= Problem to work on =
Please copy the records exactly as they appear, with all pictures left out.

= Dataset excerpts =
-*-
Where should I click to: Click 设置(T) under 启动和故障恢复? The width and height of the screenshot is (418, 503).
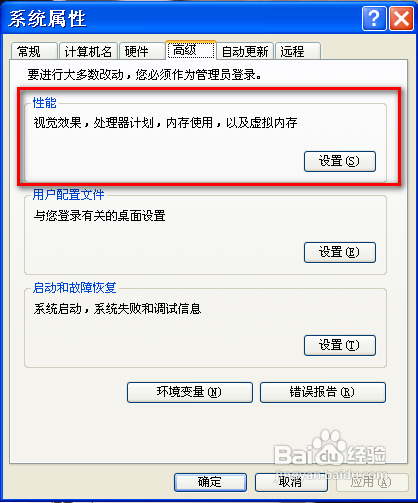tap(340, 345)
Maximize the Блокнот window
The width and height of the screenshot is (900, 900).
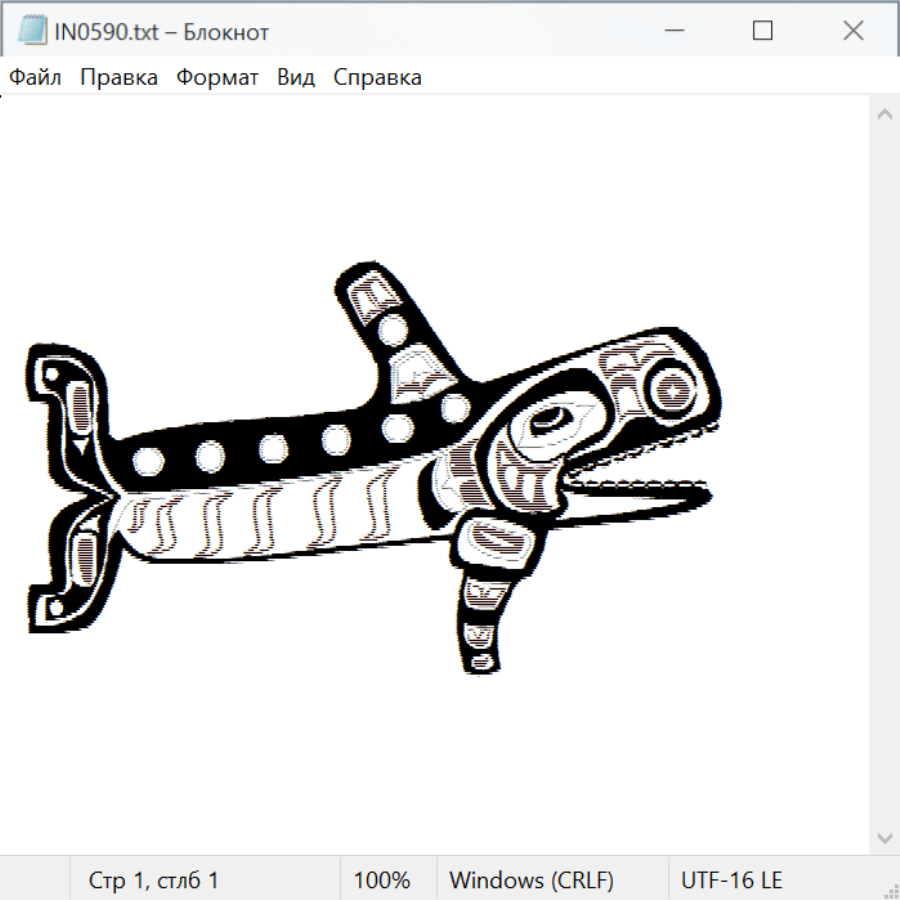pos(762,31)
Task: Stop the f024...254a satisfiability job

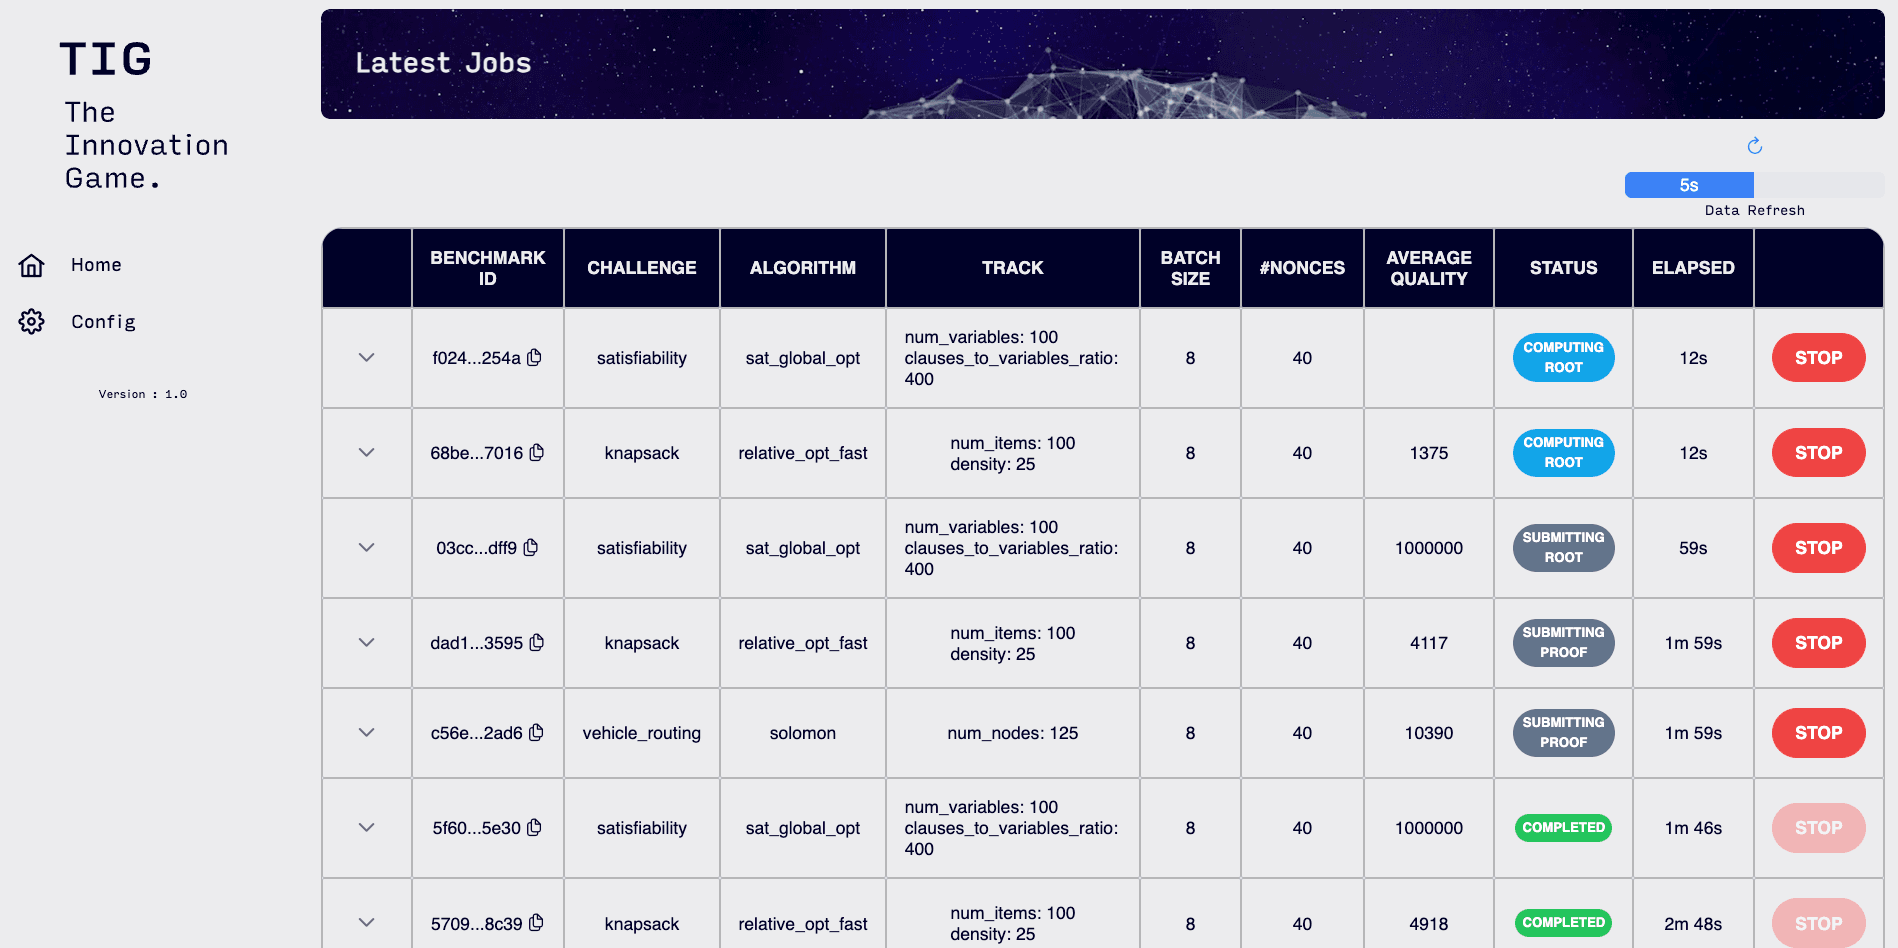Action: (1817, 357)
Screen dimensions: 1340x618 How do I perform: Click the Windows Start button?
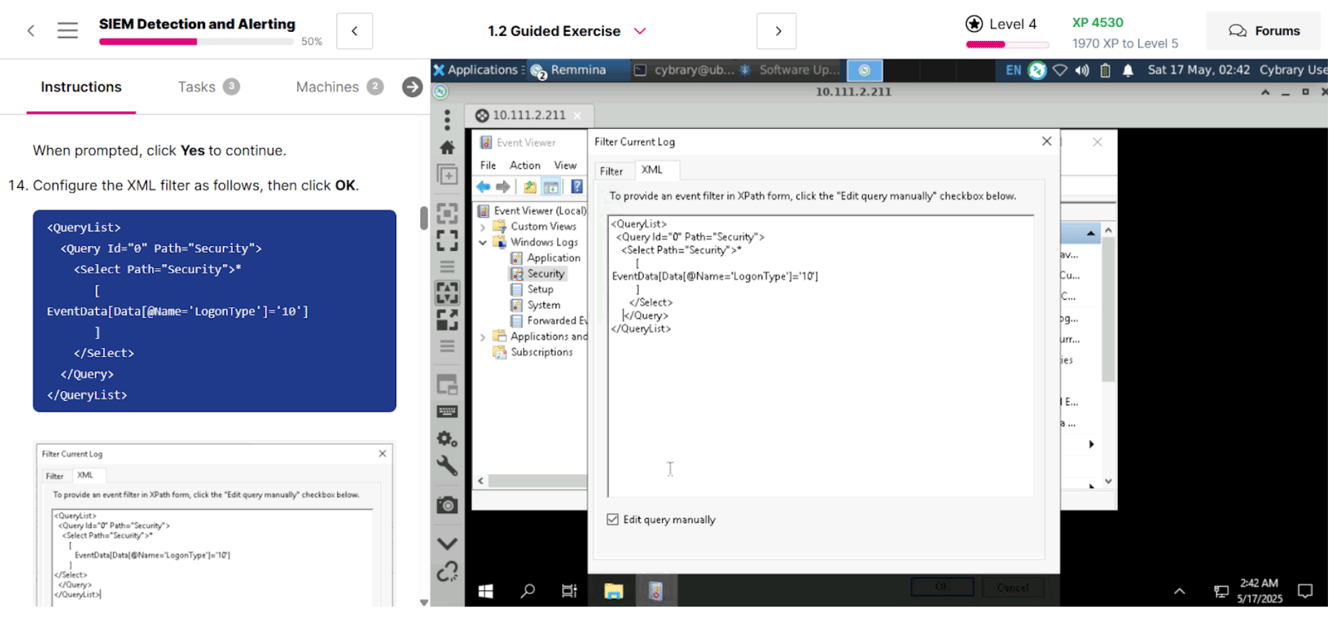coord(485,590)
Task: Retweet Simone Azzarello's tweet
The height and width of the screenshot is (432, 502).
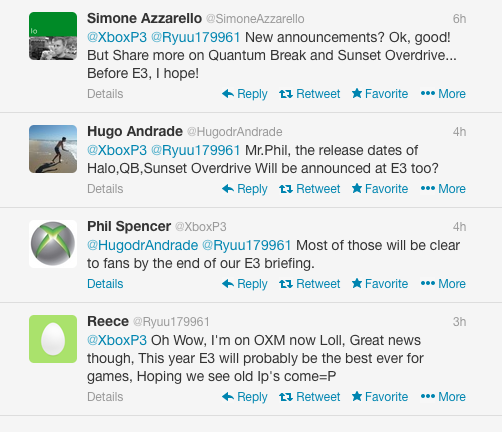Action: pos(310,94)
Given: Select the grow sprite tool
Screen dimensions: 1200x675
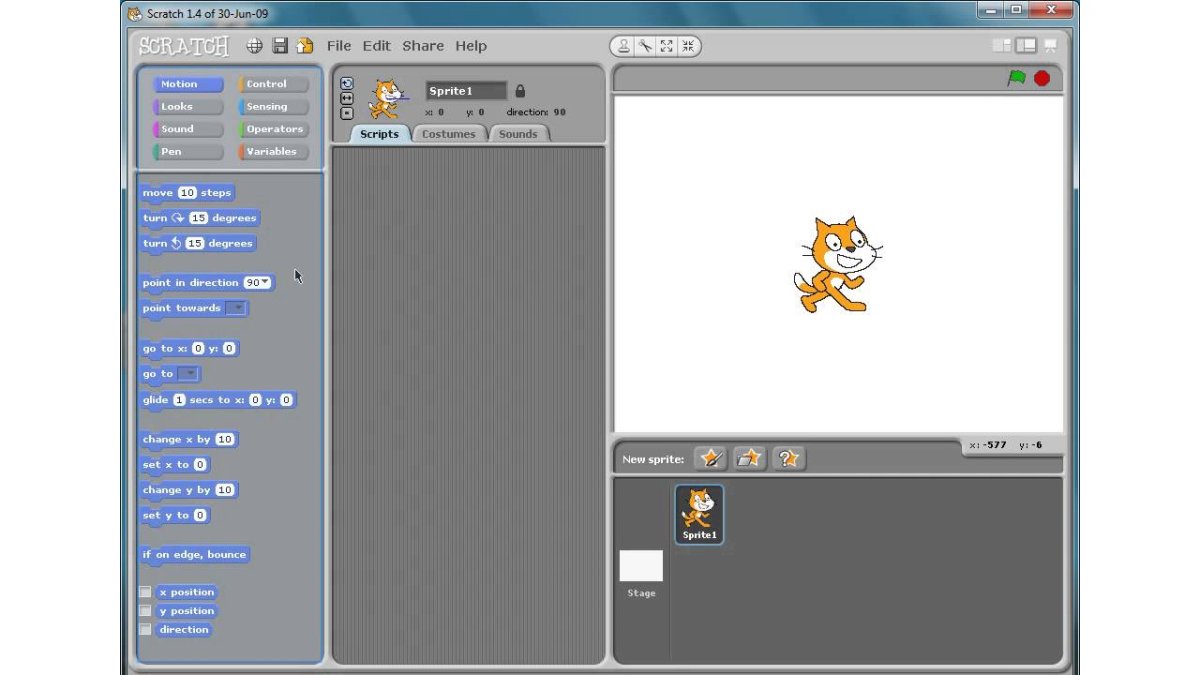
-*-
= Task output =
Where should I click to: Click 设置(T) under 启动和故障恢复? The width and height of the screenshot is (418, 503).
tap(340, 345)
Maximize the Блокнот window
The width and height of the screenshot is (900, 900).
pos(762,31)
Task: Stop the f024...254a satisfiability job

Action: (1817, 357)
Screen dimensions: 1340x618 How do I perform: Click the Windows Start button?
coord(485,590)
Task: Retweet Simone Azzarello's tweet
The height and width of the screenshot is (432, 502).
Action: pos(310,94)
Given: Select the grow sprite tool
Screen dimensions: 1200x675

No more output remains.